Reporting from the 44th annual convention of the Islamic Society of North America, the Guardian’s award-winning podcaster, Riazat Butt, found herself in Chicago in a cab being driven by a Bulgarian, who was clearly having a better time than his relatives languishing on the spud farms of Old (potato) Blighty. But he was unimpressed by the 40,000 muslims gathering in the city, and even more disappointed that ‘making sex’ was not on the agenda.

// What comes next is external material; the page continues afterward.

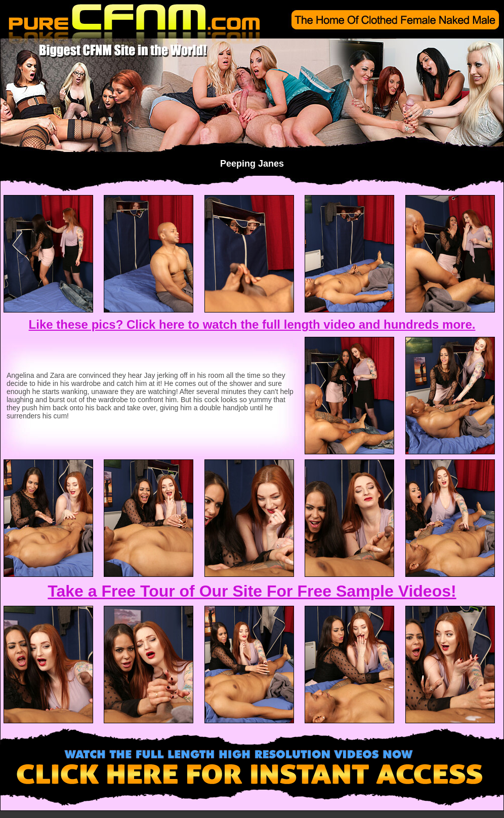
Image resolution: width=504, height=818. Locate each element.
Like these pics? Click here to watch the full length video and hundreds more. (252, 324)
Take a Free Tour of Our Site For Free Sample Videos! (251, 591)
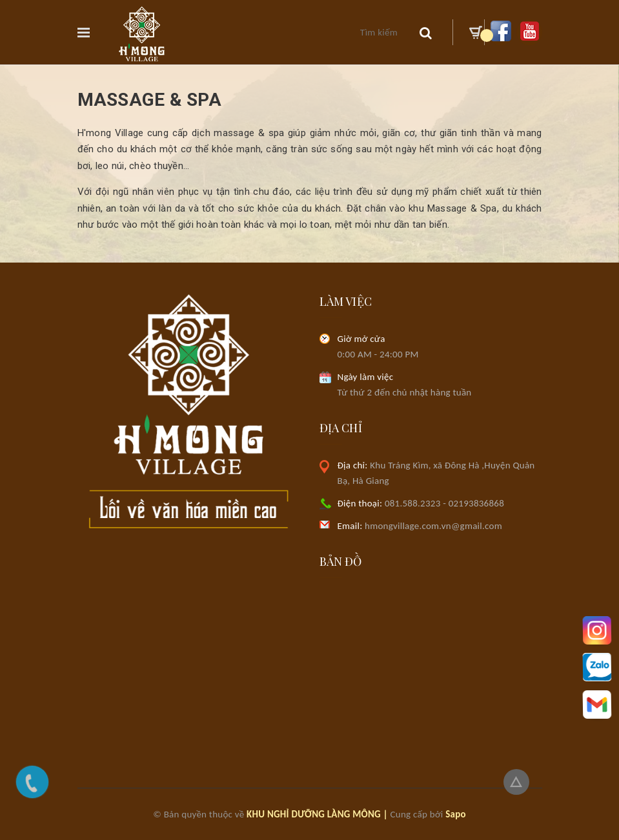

Clearly a European embracing a more global agenda, then.

This reminded Yours Truly of some of his own close encounters of the third kind – as in ‘aliens’ driving taxis, that is.

In New York, on a mission to locate the marauding hordes of the UK metal-bashing fraternity, who were on tour to promote this nation’s greatest industrial achievement – the tin can – Guru jumped into a cab only to find another shiny metallic object being waved in his face. Ducking was not enough to get out of the firing line, and the cabbie duly blasted Yours Truly in the face with his trumpet.

It turns out the wannabe Vaudeville star had been adopting this tactic for four years in the vain hope that one day, his passenger might be an orchestra leader with an acute shortage in the brass section. Needless to say, he continued to play one-handed as he skidded around the Big Apple.

Another New York cabbie was slightly more sinister, in that he was brandishing a Dirty Harry-style Smith & Wesson Magnum revolver on account of being an ‘illegal’ Peruvian. He kept it to ensure he got paid, but Guru had good reason to worry about this driver on account of having had a lift from a Peruvian in the UK some weeks earlier.

That one did not have a big gun, but a big pile of papers that he could not read on account of being Peruvian, which he duly asked Yours Truly to translate.

It turned out he had a notice to appear at his local police station for driving erratically without brake lights, tread, a licence, or insurance. And that was just the first item in the pile that had been building up since his arrival in the UK four days earlier.

Much relieved to have safely arrived at his destination, and being a fan of the national minimum wage, Guru handed over the special £2 fare that he reserves for all top cabbies with language difficulties.